Yarr was one of four centenarians honored at a prayer service and celebration at Our Lady of Grace Parish in Silver Spring on Sept. 26. Msgr. Donald Essex, pastor of Our Lady of Grace, gave each centenarian the Anointing of the Sick. The centenarians also received a papal blessing and a cross necklace that is a replica of the one Pope Francis wears with an image of the Good Shepherd and His lambs on it.
Sister of St. Joseph Christine Kresho, Our Lady of Grace pastoral associate who organized the event, said these centenarians demonstrate that, “No matter who you are, or how old you are, you show the presence of God to the world.”
E. Austin Carlin, a 99-year-old retired attorney and past president of the Bar Association of Montgomery County and past chairman of the board of DANAC Real Estate Investment Corp., said above all else he credits his “relationship with the Lord” for strengthening him throughout his lifetime.
Carlin said he attended Mass almost every morning since he came home from World War II, and he has never missed Communion on a first Friday.
“If you don’t have the help of the Lord, you don’t have a chance,” he said. “… I believe in God, and I don’t question His decisions even though I want to.”
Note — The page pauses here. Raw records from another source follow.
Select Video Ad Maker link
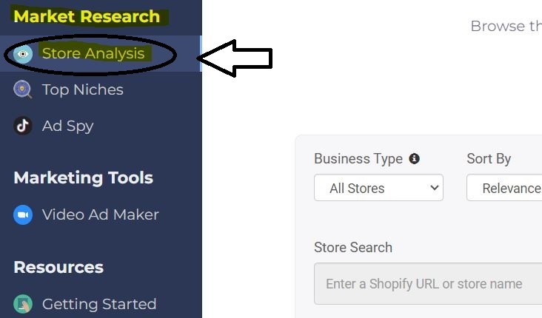Image resolution: width=542 pixels, height=318 pixels. click(x=100, y=214)
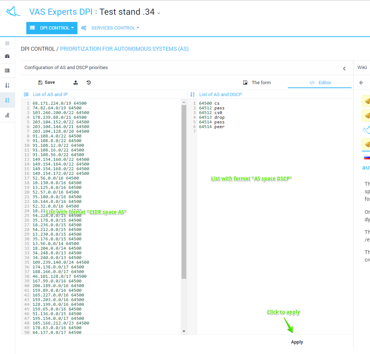The height and width of the screenshot is (354, 370).
Task: Click the alphabetical sort (A-Z) sidebar icon
Action: pyautogui.click(x=7, y=100)
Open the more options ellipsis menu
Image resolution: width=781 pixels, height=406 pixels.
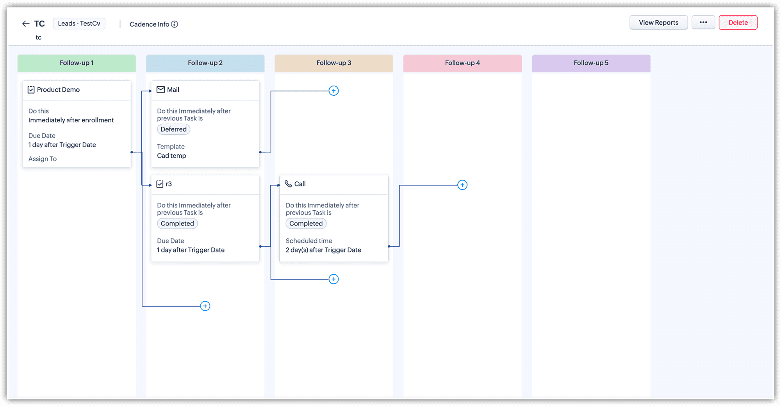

Carlin added that family is another pillar of support.
“I’ve always had the backing of my family. Whether I’m up or down, they are always there to help,” he said. Carlin married again after his first wife passed away, and his present wife attended the celebration along with his four children from his first marriage.
Maureen Carlin said her father’s faith has kept their family close.
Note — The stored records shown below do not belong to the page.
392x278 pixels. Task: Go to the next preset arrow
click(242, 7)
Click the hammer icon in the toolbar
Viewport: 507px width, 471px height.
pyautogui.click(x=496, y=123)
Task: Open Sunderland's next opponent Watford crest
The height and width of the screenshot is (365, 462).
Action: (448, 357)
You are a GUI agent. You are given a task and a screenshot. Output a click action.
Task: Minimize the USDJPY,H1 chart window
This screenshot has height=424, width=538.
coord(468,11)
“Faith means a lot to him and he has passed it on to all of his children,” she said.
Ninety-nine-year-old Ursula Lemanski, a former employee of the United States Conference of Catholic Bishops in Washington and a past librarian of Our Lady of Good Counsel High School in Olney, said a close-knit family and “trusting in the Lord” are the reasons for her long life.
She added that a lot has changed in the Washington area since she was a girl. Growing up, her parents owned a fruit and vegetable stand about where the National Archives building in Washington is now.
“It (Washington) used to be a country town, and now it’s a city. They didn’t even have suburbs,” she said with a laugh.
Angie Ryder, Lemanski’s oldest daughter, said the parish and the Catholic school were the focus of their lives and on Sundays they visited family.
Speaking about her mother’s long life she said, “She has got that Italian strength. I don’t know where you get it from, you just have it.” Ryder added that her mother prays the rosary and morning prayers daily.
One-hundred-and-five-year-old Ruth Ferraro, the oldest centenarian at the celebration, said of her long life, “the Man up there has control of the 105, not me.”
Ferraro said she has always been very conscious about nutrition and exercise. “I believe in walking,” she said, and until she turned 100 years old she would ride her bicycle everywhere.
“I’m thankful for God, health and wonderful children and in-laws,” she said.